The main objective of hydraulic fracturing for well stimulation is to increase well productivity by creating a highly conductive path some distance away from the skin zone into the formation. The fracture creates more surface area to the wellbore without drilling another well. Since more reservoir area is in direct communication with the wellbore, a greater volume of fluid can be produced into the wellbore per unit time, resulting in an increased production rate. This basic objective has not changed since hydraulic fracturing was introduced in the early 1950s. At the beginning, hydraulic fracturing was considered a good mean to increase productivity of the wells completed in low-permeability reservoirs. Now, it has become an integral part of most well completions.

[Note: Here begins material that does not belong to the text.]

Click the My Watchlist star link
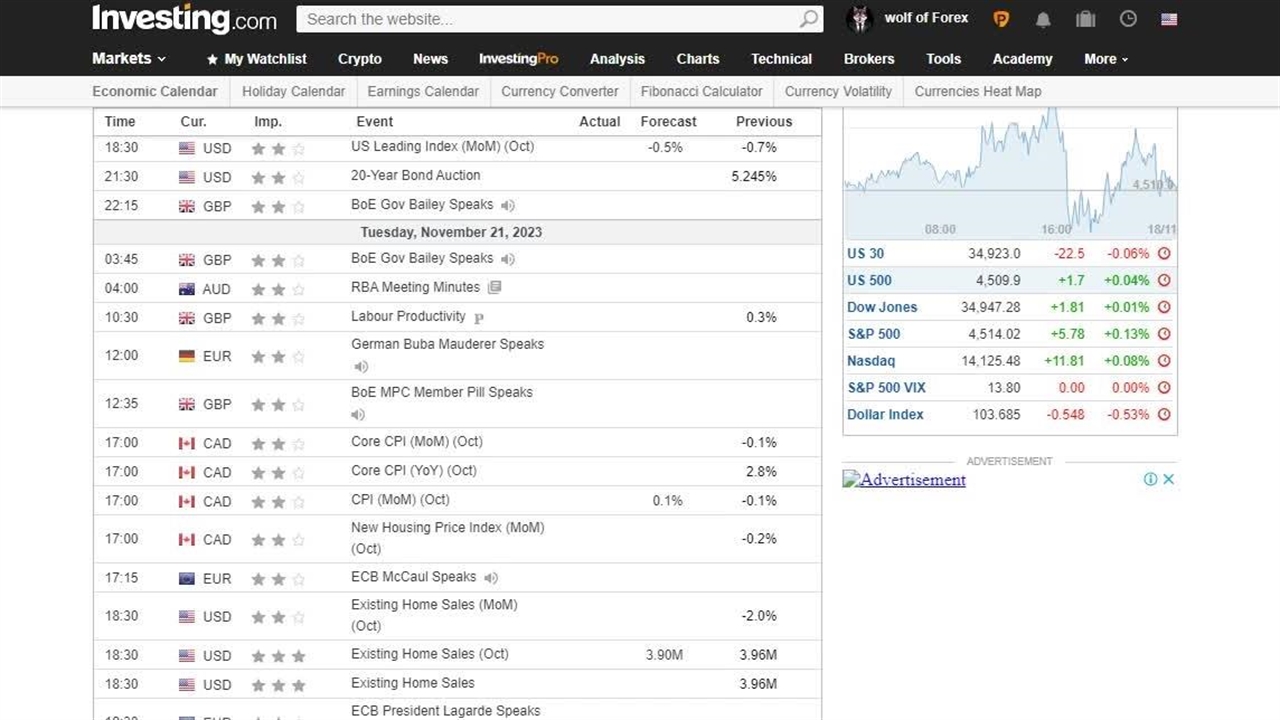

For hydraulically fractured wells, unsteady-state pressure transient testings are useful tools for evaluating insitu reservoir and wellbore parameters that describe the production characteristics. The use of transient well testing for determining reservoir parameters and productivity of fractured wells has become common, and determination of transient pressure behavior and productivity for fractured wells has aroused considerable interest over the past decades.
Numerous analytic solutions have been presented for the pressure behavior of a fractured well producing at constant flow rate. An extensive literature survey on fractured wells producing at constant flow rates can be found. Guppy et al. present for the first time a technique that analyzes buildup and drawdown data from wells produced at constant pressure with turbulent flow in the fracture . Cinco-Ley and Samaniego-V studied the early-time pressure data for a well intercepted by a finite-conductivity vertical fracture . Ozkan et al. described the characteristics of a well producing at a constant pressure in a natural fractured reservoir . Guppy and Cinco-Ley presented semianalytic solutions for unsteady-state flow behavior of a well intersecting a vertical fracture and analytic solutions for defining certain portions of the early time data for various types of fracture conductivity . Nashawi discussed a semianalytical equation which incorporates the effects of non-Darcy flow in the fracture . Kuchuk and Brigham presented analytical solutions to elliptical flow problems that are applicable to infinite-conductivity vertically fractured wells, elliptically shaped reservoirs, and anisotropic reservoirs producing at constant rate or pressure .
Although most well test analysis methods for hydraulically fractured wells assume constant rate production, it must be pointed out that the constant rate production is difficult to maintain, and constant wellbore pressure production conditions are not uncommon. Examples of conditions under which constant pressure is maintained at a well include production into a constant pressure separator or pipeline, open flow to the atmosphere, or production from a low permeability reservoir. It is important to consider wells producing at constant pressure rather than constant rate during large portions of the production life of tight reservoirs .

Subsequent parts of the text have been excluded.